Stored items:
|---|
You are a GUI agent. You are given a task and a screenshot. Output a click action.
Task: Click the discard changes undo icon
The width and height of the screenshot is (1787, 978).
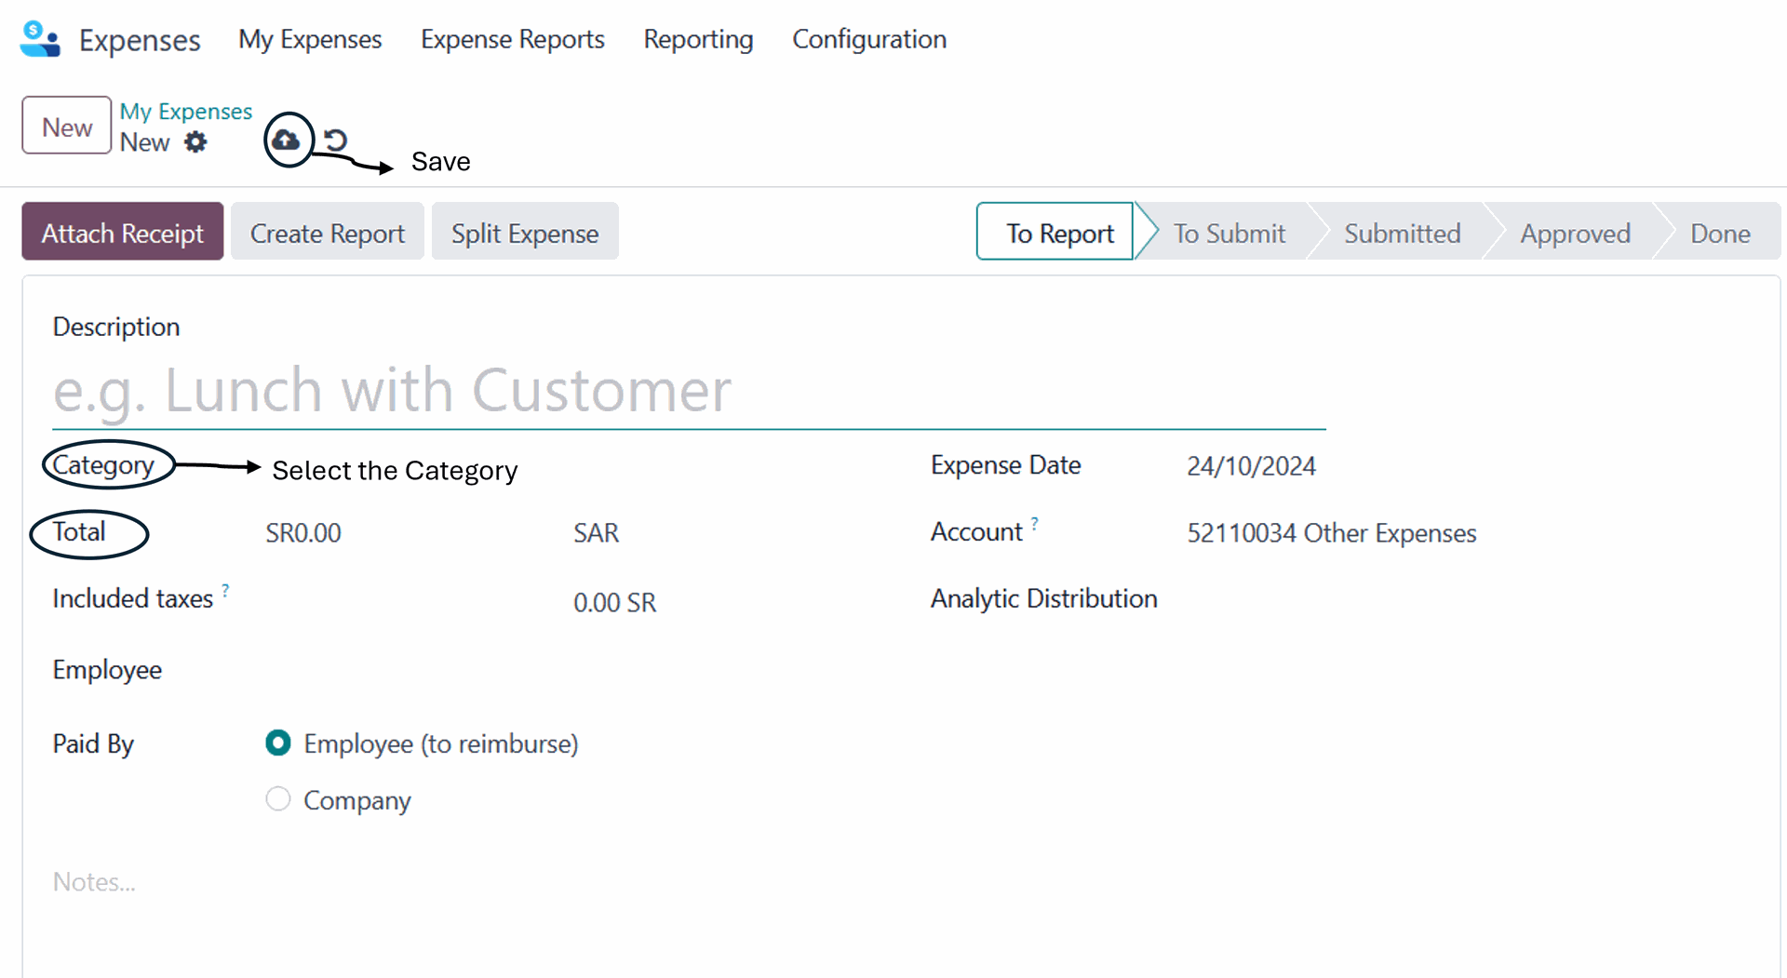pyautogui.click(x=335, y=141)
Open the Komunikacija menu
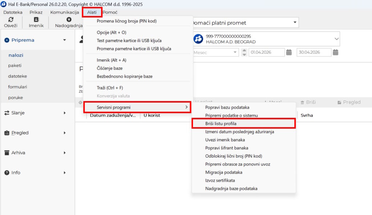Image resolution: width=372 pixels, height=215 pixels. tap(65, 12)
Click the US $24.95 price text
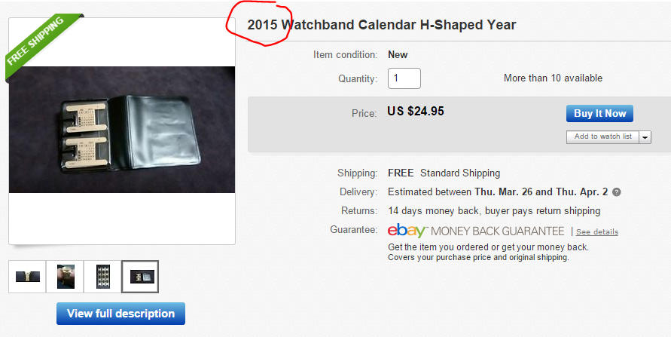This screenshot has height=337, width=671. pos(416,112)
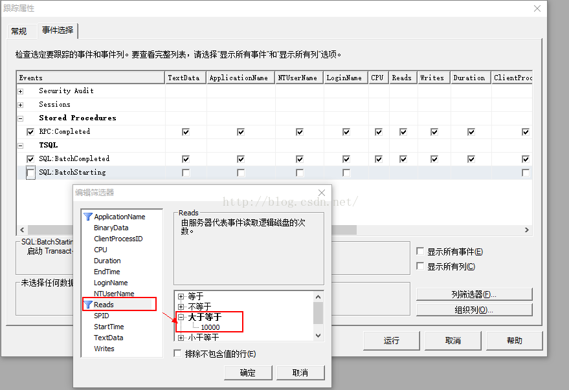Open 组织列 to organize columns
The width and height of the screenshot is (569, 390).
point(474,310)
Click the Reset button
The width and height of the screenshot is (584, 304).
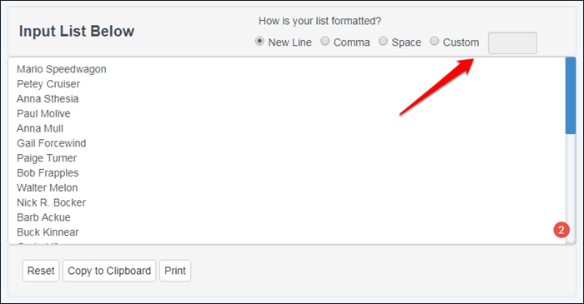[x=41, y=271]

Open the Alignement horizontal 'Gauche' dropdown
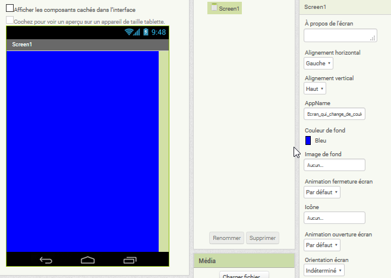(319, 63)
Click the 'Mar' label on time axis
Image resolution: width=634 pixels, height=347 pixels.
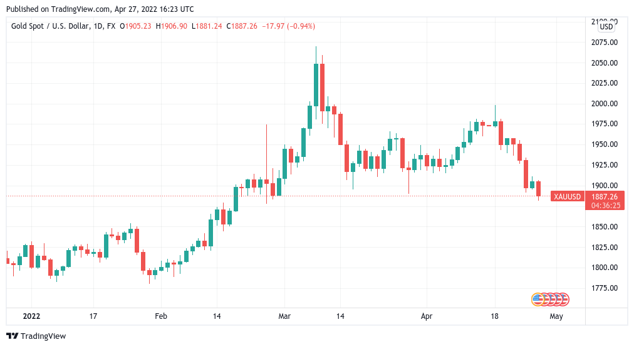click(x=285, y=316)
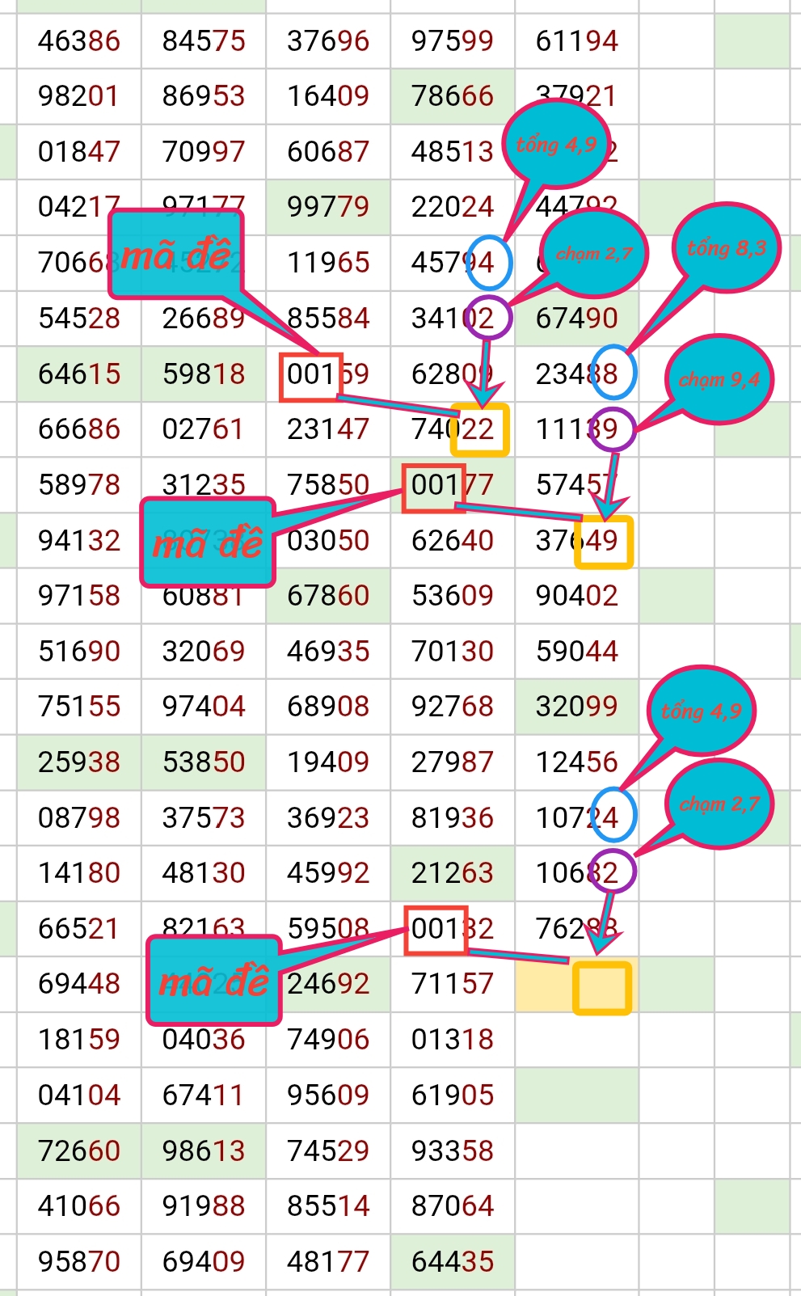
|---|
**What the exercise asks**
In the records above, find the line with "Task: Click the discard changes undo icon" and the line with "Click the Reset button"; please transcribe exactly those two lines and all lines between them, omitting any picture.

**Solution to the exercise**
Task: Click the discard changes undo icon
The width and height of the screenshot is (1787, 978).
pyautogui.click(x=335, y=141)
Open the Komunikacija menu
Image resolution: width=372 pixels, height=215 pixels. tap(65, 12)
Click the US $24.95 price text
This screenshot has height=337, width=671. pos(416,112)
Open 组织列 to organize columns
The width and height of the screenshot is (569, 390).
point(474,310)
Click the Reset button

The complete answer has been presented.